Rewrite the entries below as a numbered list, one line per item, skipping any blank lines.

□ □ □ □ □ □ □

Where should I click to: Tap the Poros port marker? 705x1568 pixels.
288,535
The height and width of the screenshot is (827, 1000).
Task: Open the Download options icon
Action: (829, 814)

□ □ □ □ □ □ □

◆ The result:
1. Where should I click to: Tap the Poros port marker? 705x1568 pixels.
2. 288,535
3. The height and width of the screenshot is (827, 1000).
4. Task: Open the Download options icon
5. Action: (829, 814)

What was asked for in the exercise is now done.